Provided data:
*** Begin section ***

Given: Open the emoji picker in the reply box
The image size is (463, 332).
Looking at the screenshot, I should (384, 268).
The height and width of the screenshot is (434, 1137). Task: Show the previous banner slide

*** End section ***
*** Begin section ***

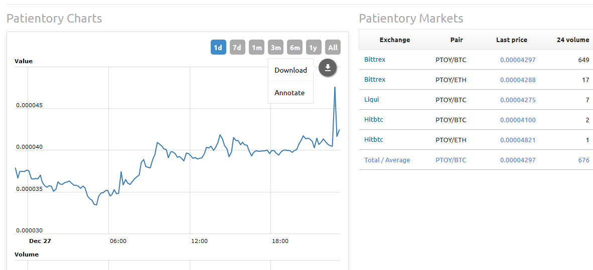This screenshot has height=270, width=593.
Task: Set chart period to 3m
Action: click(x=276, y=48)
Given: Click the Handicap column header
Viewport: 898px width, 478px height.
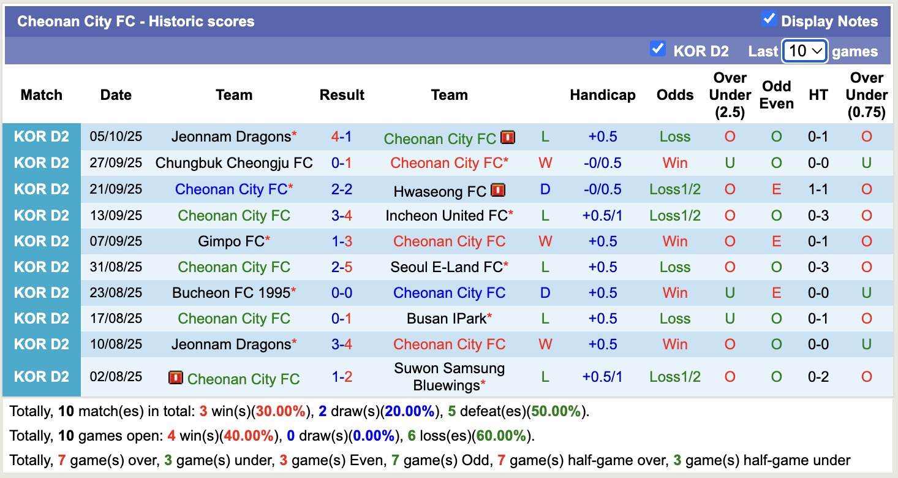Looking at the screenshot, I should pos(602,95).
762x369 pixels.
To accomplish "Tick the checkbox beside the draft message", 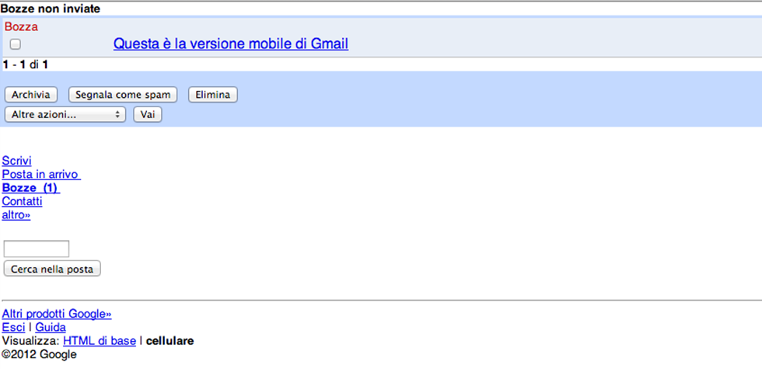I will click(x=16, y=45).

*** End section ***

Beginning with the line that has "Given: Open the emoji picker in the reply box" and ending with the line that has "The height and", set down the lines above exactly and include no others.

Given: Open the emoji picker in the reply box
The image size is (463, 332).
Looking at the screenshot, I should (384, 268).
The height and width of the screenshot is (434, 1137). Task: Show the previous banner slide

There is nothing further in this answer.